[PATCH 2/2] nvme: remove virtual boundary for sgl capable devices

Wed Aug 6 08:04:40 PDT 2025

On Wed, Aug 06, 2025 at 04:55:14PM +0200, Christoph Hellwig wrote:
> On Tue, Aug 05, 2025 at 12:56:08PM -0700, Keith Busch wrote:
> > From: Keith Busch <kbusch at kernel.org>
> > 
> > The nvme virtual boundary is only for the PRP format. Devices that can
> > use the SGL format don't need it for IO queues. Drop reporting it for
> > such PCIe devices; fabrics target will continue to use the limit.
> 
> That's not quite true any more as of 6.17.  We now also rely it for
> efficiently mapping multiple segments into a single IOMMU mapping.
> So by not enforcing it for IOMMU mode.  In many cases we're better
> off splitting I/O rather forcing a non-optimized IOMMU mapping.

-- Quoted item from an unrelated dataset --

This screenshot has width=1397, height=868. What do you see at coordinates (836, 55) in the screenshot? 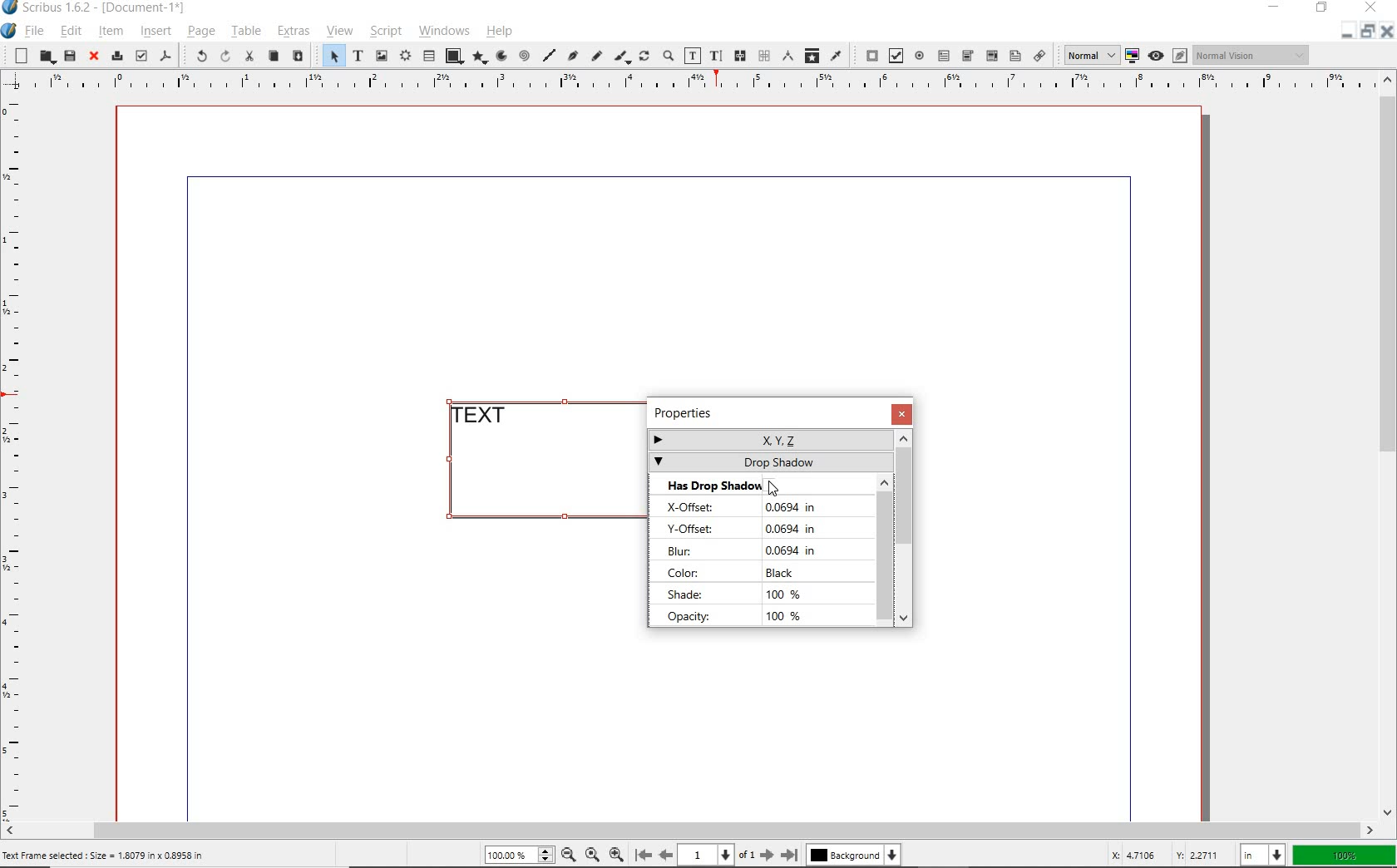
I see `eye dropper` at bounding box center [836, 55].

Patch 1 removes the reliance on the virt boundary for the IOMMU. This
makes it possible for NVMe to use this optimization on ARM64 SMMU, which
we saw earlier can come in a larger granularity than NVMe's. Without
patch 1, NVMe could never use that optimization on such an architecture,
but now it can applications that choose to subscribe to that alignment.

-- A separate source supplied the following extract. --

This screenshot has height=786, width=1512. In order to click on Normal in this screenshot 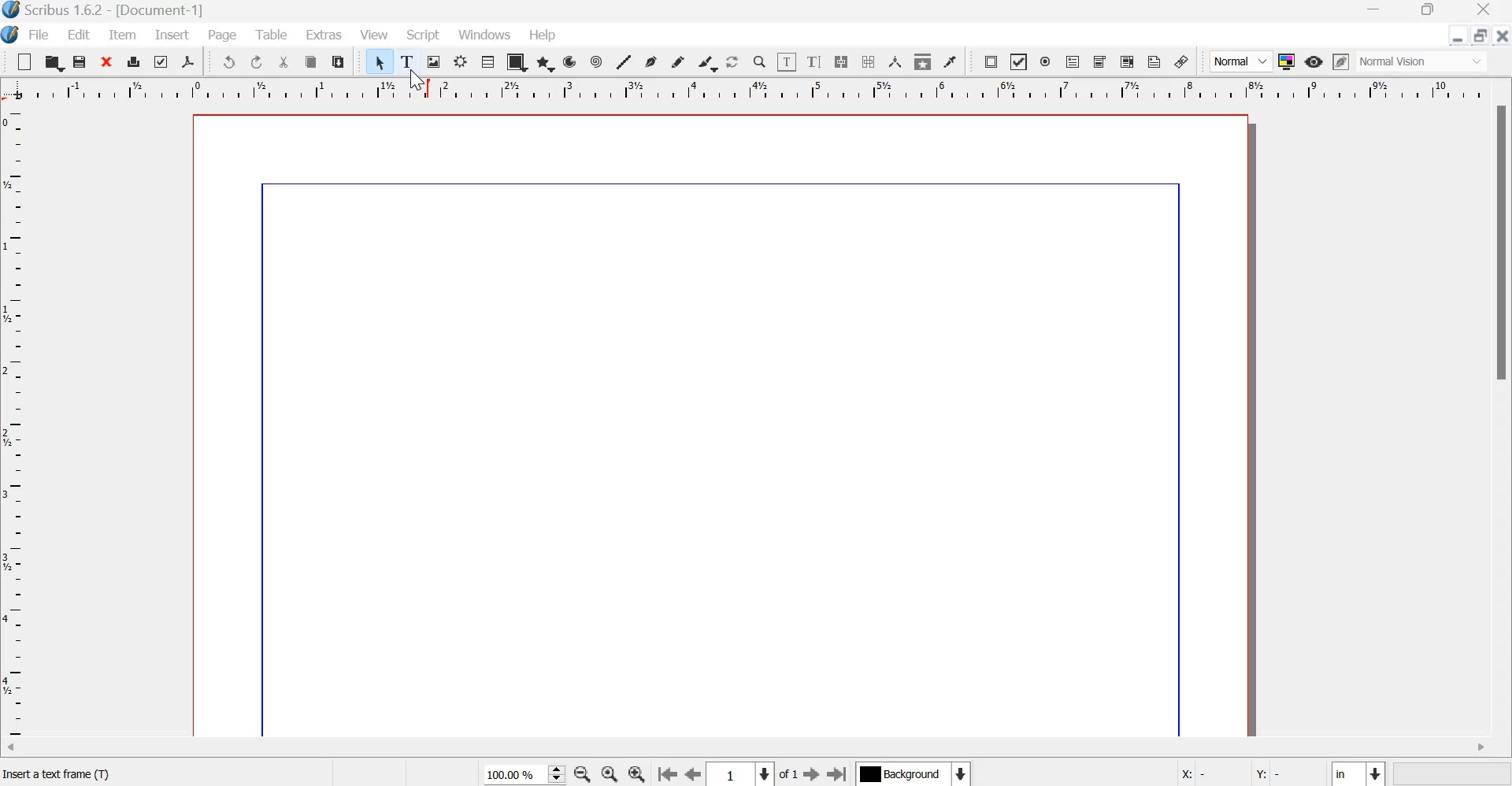, I will do `click(1241, 61)`.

This patch, though, is more about being able to utilize user space
buffers directly that can not be split into any valid IO's. This is
possible now with patch one not relying on the virt boundary for IOMMU
optimizations. In truth, for my use case, the IOMMU is either set to off
or passthrough, so that optimzation isn't reachable. The use case I'm
going for is taking zero-copy receive buffers from a network device and
directly using them for storage IO. The user data doesn't arrive in
nicely aligned segments from there.